0 Scheikunde
Paragraaf 1
Een zout is opgebouwd uit negatieve en positieve ionen
Positieve = Metaal-ion
Negatieve = Enkelvoudig niet metaal-ion / samengesteld-ion
Alle zouten zijn bij kamertemperatuur vaste stoffen
- Natriumchloride = Keukenzout
- Natriumcarbonaat = Soda
Voorbeelden zouten:
- Soda
- Kalk
- Cement
Kalk & Cement worden gemaakt uit kalksteen
Kalksteen bestaat voornamelijk uit calciumcarbonaat
Bij het oplossen van een zout in water verdwijnt de binding tussen de ionen, de ionen zitten niet meer vast, maar bewegen vrij tussen de watermoleculen.
Opgeloste zouten zijn altijd in volledige ionen gesplitst
Indampen zouten:
- Watermoleculen rond de ionen verdwijnen
- Positieve & negatieve ionen trekken elkaar aan
- Ionen vormen weer een vaste stof ( zout )
Alle kaliumzouten, natrium- en ammoniumzouten zijn goed oplosbaar in water. Ook alle zouten met nitraten zijn goed oplosbaar in water.
Paragraaf 2
Als twee zoutoplossingen bij elkaar worden gevoegd, kunnen er twee dingen gebeuren
1. Er ontstaat een troebeling
Er ontstaat dus een suspensie door dat er een slecht oplosbaar zout ontstaat, Na enige tijd ontstaat er een neerslag. Een neerslag is een vast zout dat naar de bodem zakt. Alleen als er neerslag ontstaat kan er een reactievergelijking opgesteld worden.

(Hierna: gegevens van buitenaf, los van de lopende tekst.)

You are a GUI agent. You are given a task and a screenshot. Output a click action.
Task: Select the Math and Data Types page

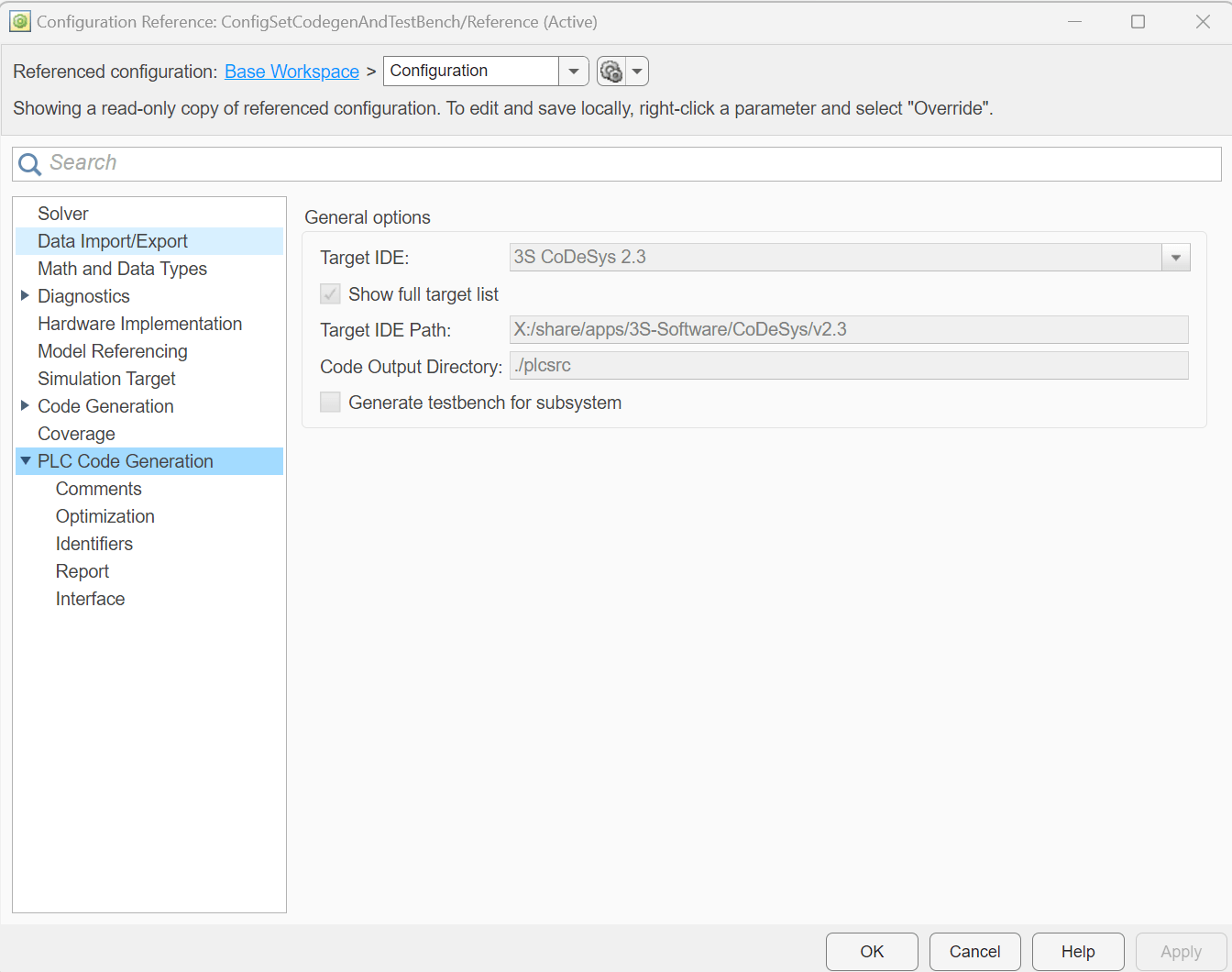coord(122,269)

2. Na het bij elkaar voegen van de zoutoplossingen blijft het geheel helder. Geen neerslag omdat er geen reactie plaatsvind. Alle aanwezige ionen blijven naast elkaar in de oplossing
Wanneer je twee zoutoplossingen bij elkaar voegt, ga je altijd als volgt te werk:
1. Om te bepalen welke stof er ontstaat maak je eerst een kleine oplosbaarheidstabel met ionen die aanwezig zijn:
- Je noteert de positieve ionen onder elkaar
- De negatieve ionen naast elkaar
2. Vul de oplosbaarheidstabel in met S/G
Je kunt nu bepalen of er een reactie heeft plaatsgevonden. Reactie = Punt 3
Geen reactie = Klaar
3. Noteer schematisch welke ionen voor de proef aanwezig waren. Dan wordt de kloppende reactievergelijking opgesteld. Noteer uit eindelijk welke deeltjes er aan het eind van de proef aanwezig zijn.
S = Neerslag
G = Helder
Paragraaf 3
Bariumsulfaat ( Bariumpap )
- Contrastmiddel bij het maken van röntgenfoto’s
Opgebouwd uit:
- Ba 2+ ionen
- SO4 ²-
Zouten met ionen zijn altijd goed oplosbaar
Paragraaf 4
Vooral de zware ionen:
- Kwik
- Lood
- Cadmium
- Fosfaat-ionen
Zijn zeer schadelijk voor het milieu
Deze ionen kunnen verwijderd worden door gebruik te maken van een neerslagreactie
Je kunt aan het afvalwater een zoutoplossing toevoegen die met de lood-ionen een slecht oplosbaar zout vormen.
Het sulfaat-ion geeft met de lood-ionen een neerslag van loodsulfaat PbSO4 (s)
Nitraat: Goed oplosbaar
De onbekende negatieve ionen geef je schematisch weer als NEG- ( aq )
Paragraaf 5
Om een bepaald zout of zoutoplossing te herkennen, doe je het volgende:
1. Onderzoek de oplosbarheid van het zout
2. Kijk of je het zout / de zoutoplossing aan zijn kleur herkent
3. Kijk of je een ion-soort herkent met behulp van een neerslagreactie
Koperzouten = Blauw
Ijzer(III) = Bruingeel
Je kunt ion-soorten ook herkennen aan de karakteristieke vlamkleuring
- Meng het zout met geconcentreerd zoutzuur
- Het ontstane mengsel met behulp van een uitgegloeide platinadraad in een kleurloze vlam word gehouden.